Not that it matters I don't think but also using 500mcg MTII ED

So far only 8 days in on the Test/M1T and roughly at 4 weeks on IGF LR3 and GHRP/CJC... Have some great new veins wrapping over my traps , shoulders, lats, and side pecs. Just would love to know when I could expect to reap MGFs benefits and catch these baby Tris up to the rest of me.

Thanks ahead for any valuable responses


----------



## crackrbaby (Jun 20, 2012)

How exactly do you time all your dosing?
 I am going to be running a very similar stack during my pct, but using 200mcg MGF in each lagging muscle. Doseage and Timing of the Mgf is key ( From what I read ) . During my Test E cycle I used Mgf ED and got amazing results. I am using all Purchase peptides products.. 
 Heres my protocol:

Early AM
Ipam and Mod GRF -250mcg/100-200mcg 

Post workout 
15-20 minutes Post - MGF at 300-400mcg split Bilat IM
15-20 minutes after MGF admin. Ipam/Mod same dosing
15-20 minutes after Ipam/Mod - IGF LR3 80-100mcg

Prior to bed - Ipam/ Mod same dosing

I will be following the same protocol on non-workout days at a slightly lower dose.


----------



## hhsbigmike (Jun 20, 2012)

Dose Timing is as follows:

7am GHRP2/CJC/M1T

8am MTII

11:30am GHRP2/CJC/M1T

4pm IGF LR3

5pm M1T

6pm Workout

MGF gets pinned as soon as I finish my last set/ keep it in a cooler in my car on ice (2 preloaded Slinpins)

10pm GHRP2/CJC

10:30pm MTII


----------



## crackrbaby (Jun 20, 2012)

When I get back home I'll link you a topic where it's been said that lr3 should be pinned after mgf.  It may help you may not .


----------



## hhsbigmike (Jun 20, 2012)

crackrbaby said:


> When I get back home I'll link you a topic where it's been said that lr3 should be pinned after mgf.  It may help you may not .



Good looking out man look forward to the read


----------



## crackrbaby (Jun 20, 2012)

Here ya go buddy..
 It's moreless a battle between Pitts and Twist. 
 If you feel your current protocol is not up to par, try switching things around a bit and see how you respond. 
Twist and Pittsburgh63 are both highly Educated and Respected in the Peptide field.
http://www.ironmagazineforums.com/research-chemicals/164445-ghrp-2-cjc-no-dac-igf-lr3.html


----------



## TwisT (Jun 21, 2012)

If using a GHRP/GHRH you shouldn't be administering any systemic IGF post workout with your MGF, they interfere with each other and will get you no where.

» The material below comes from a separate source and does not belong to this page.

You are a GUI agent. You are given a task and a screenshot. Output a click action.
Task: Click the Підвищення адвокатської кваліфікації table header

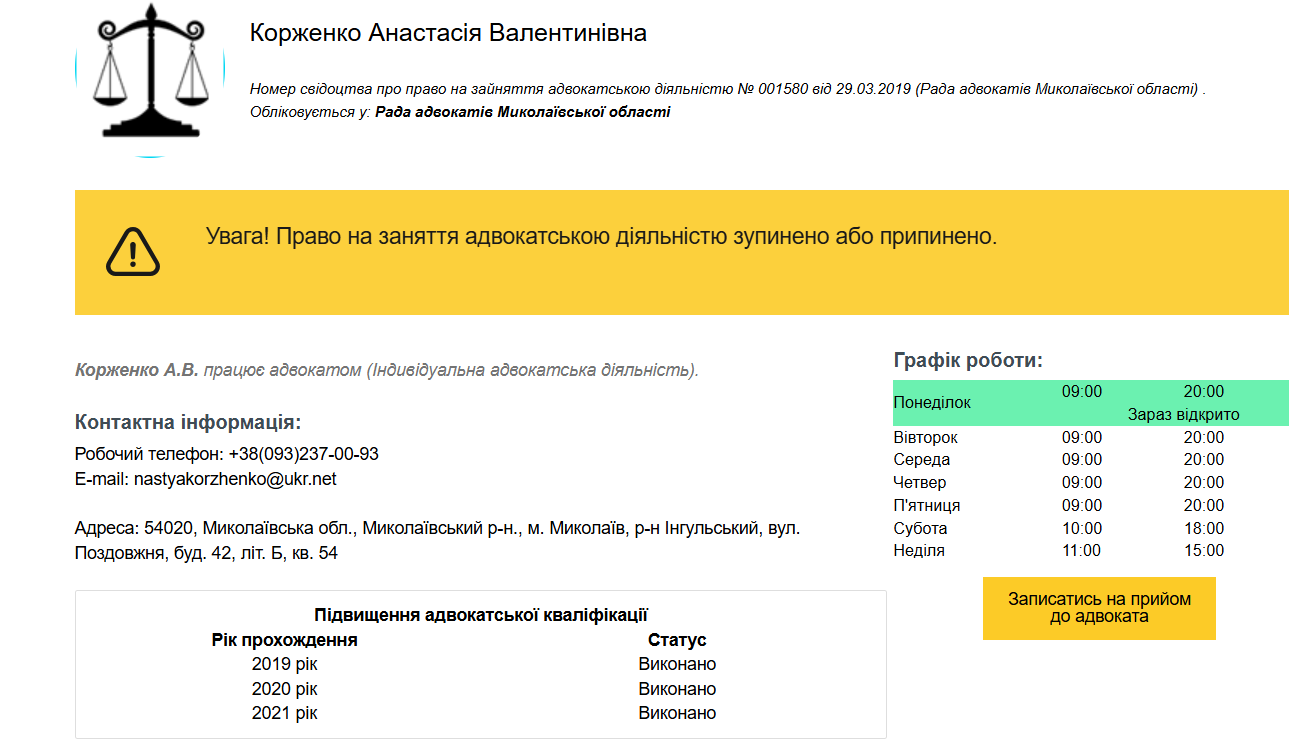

Enough IGF 1Ea will be produced and present in light of the GHRP/GHRH use to complete the differentiation. Keep in mind MGF is unregulated for 24 hours after exercise.


----------



## crackrbaby (Jun 21, 2012)

TwisT said:


> If using a GHRP/GHRH you shouldn't be administering any systemic IGF post workout with your MGF, they interfere with each other and will get you no where. Enough IGF 1Ea will be produced and present in light of the GHRP/GHRH use to complete the differentiation. Keep in mind MGF is unregulated for 24 hours after exercise.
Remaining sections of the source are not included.